Dorsten. Bald wird ein Teil abgerissen: Ein Teil vom alten Bahnhofgebäude in Dorsten.
Doch bevor sich am Bahnhof alles verändert, hatte das alte Gebäude jetzt noch einmal seinen großen Auftritt und öffnete die sonst verschlossenen Türen.
Im Rahmen des Projekts „Wir machen MITte“ wurde der „Verschlusssache Bahnhof“ ein Raum gegeben, genauer hinzusehen.
Ein Wochenende lang hatten Betrachter, Bahn- und Kunstfreunde hier noch einmal die Gelegenheit, bei einer Vernissage und Ausstellung einen Blick in das alte Bahnhofsgebäude mit einer ausdrucksstarken Galerie zu werfen.

Ausstellung zum Thema Bahnhof
Doris Gerhard präsentierte dort ihre Foto-Werke im „Kunstraum Bahnhof“ – außen und innen.
Sie hatte sich auf eine Ausstellung zum Thema Bahnhof in Rostock beworben – und konnte überzeugen. „Ich habe für die Ausstellung auch Gedichte und Zitate zu den Themen Reisen, Zeit und Bahnhof gesammelt“, sagte sie. Der geneigte Betrachter erkennt: Hier steckt die Liebe im Detail. Nach der Ausstellung in Dorsten reisen einige ihrer Fotografien zum Kröpeliner Tor in Rostock.

Inspiration zu ihren Werken fand Gerhard in der Frage: „Welche Möglichkeiten haben Orte?“ Sie verwob Fotos mit dem was war und dem, was ist. An den alten Bahnhof in Dorsten hat sie persönliche Erinnerungen. Daran, wie ihre Mutter sie begrüßte.
Begeistert erzählen auch ältere Generationen aus ihren Erinnerungen an den alten Bahnhof. Vom Ankommen. Und Abfahren. Von der Poesie des Reisens mit der Eisenbahn. Bereichert mit je einem Kunstwerk der berühmten Künstler Claude Monet und Lionel Walden, die in der Halle die Nostalgie alter Zeiten unterstreichen.

Eine Durchsage ertönt
Drängt sich heutzutage doch eher ein anderes Bild auf: Leute hetzen an dem alten Bahnhofsgebäude in Dorsten vorbei. Unbeachtet steht es da. Die Leute warten, reden, rennen, stehen still. Koffer rollen über das Pflaster. Eine Durchsage ertönt. Die Reifen der Züge quietschen.
Die Uhr steht auf zwölf Uhr. Immer. Zugegeben: Einladend wirkt das alte Bauwerk am Bahnhof nicht. Schön ebenso wenig. Bretter sind an die Fenster genagelt. Lieblos finden sich vereinzelt Graffitis an der Außenfassade.

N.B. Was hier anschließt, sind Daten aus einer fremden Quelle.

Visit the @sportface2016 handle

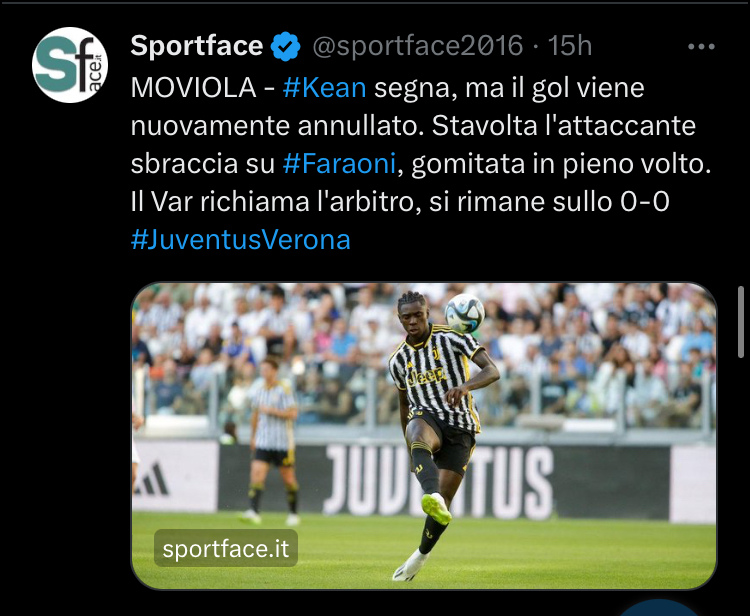tap(418, 46)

Von außen ist alles verriegelt und verschlagen. Unvollkommen. Unscheinbar. Es wirkt verschlafen, fast verkommen. Kein Blick dringt hinein. Keiner hinaus. Betrachter sehen ihm an, dass es in die Jahre gekommen ist. Wie alles, was älter wird, sind auch hier die Narben der Zeit unübersehbar. Seit 1879 steht das Gebäude hier und hat seine Erbauer längst überlebt.
Wandel der Zeit
Das alte Gemäuer war lange ein schweigender und stiller Beobachter vom Wandel der Zeit als Zeuge – und behält für sich, was es mitbekommen hat. Vergangenheit vermischt sich hier mit Gegenwart. Und bald wird das zerbrochene Glas erneuert. Denn auch, wenn die Uhr auf zwölf steht und die Pendler scheinbar ewig warten müssen: Alles bewegt sich weiter. Erst recht auf einem Bahnhof.